Ora bem, dispõe o n.º 1 do artigo 17.º do Decreto-Lei n.º 24/89/M que “Todos os trabalhadores têm o direito a gozar, em cada período de sete dias, um período de descanso de vinte e quatro horas consecutivas, sem prejuízo da correspondente retribuição, calculada nos termos do disposto sob o artigo 26.º”.
Melhor dizendo, dentro do período de 7 dias, o trabalhador tem direito a gozar vinte e quatro horas consecutivas de descanso, podendo este ser no primeiro, segundo, terceiro ou no sétimo dia, mas nunca no oitavo dia ou seguintes.
Como observa José Carlos Bento da Silva e Miguel Pacheco Arruda Quental1, “as razões que justificam a existência de um dia de descanso prendem-se com motivos de ordem física e psíquica (recuperar do desgaste provocado por uma semana de trabalho), de ordem familiar (aproveitar esse dia para conviver com a própria família) e também por razões de ordem social e cultural (esse período permite o convívio com amigos, a participação em manifestações de carácter público, ou para que o trabalhador possa tratar de assuntos do seu próprio interesse junto, por ex. de repartições públicas, etc.).”
Sendo assim, dúvidas de maior não restam de que impende sobre a entidade patronal a obrigação de facultar aos seus trabalhadores um dia, mais precisamente, vinte e quatro horas consecutivas de descanso dentro de cada período de sete dias, sob pena de violação da referida disposição legal.

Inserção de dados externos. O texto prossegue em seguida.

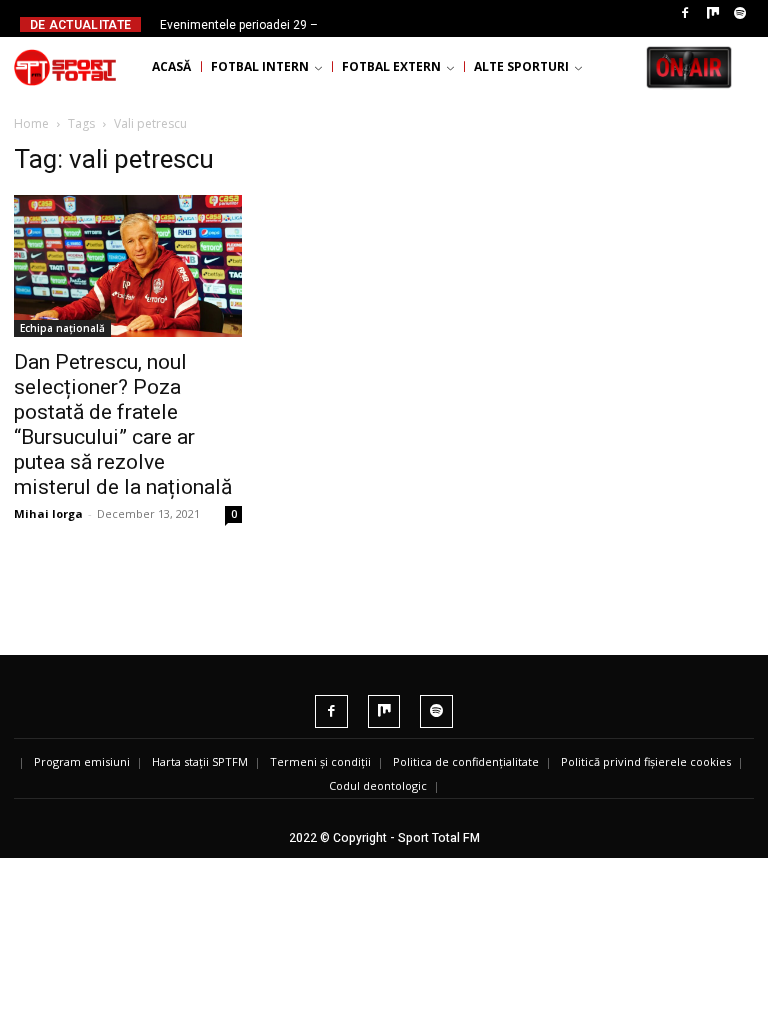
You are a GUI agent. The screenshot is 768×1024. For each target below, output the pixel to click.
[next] (415, 24)
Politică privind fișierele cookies (646, 761)
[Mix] (713, 14)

No caso dos autos, provado está que entre 6.11.2003 e 1.9.2005, a Ré só atribuía um dia de repouso ao Autor após decorridos sete dias de trabalho contínuo e consecutivo, tendo, assim, prestado 82 dias de trabalho nos respectivos dias de descanso semanal.
Portanto, em vez de gozar um dia (ou vinte e quatro horas consecutivas) de descanso dentro de cada período de 7 dias, o trabalhador só tinha direito a repouso, pelo menos, no oitavo dia.
Desta forma, no dia em que deveria ter gozado descanso semanal, o Autor prestou trabalho à Ré, pelo que o seu direito terá que ser compensado, improcede, assim, o recurso da Ré.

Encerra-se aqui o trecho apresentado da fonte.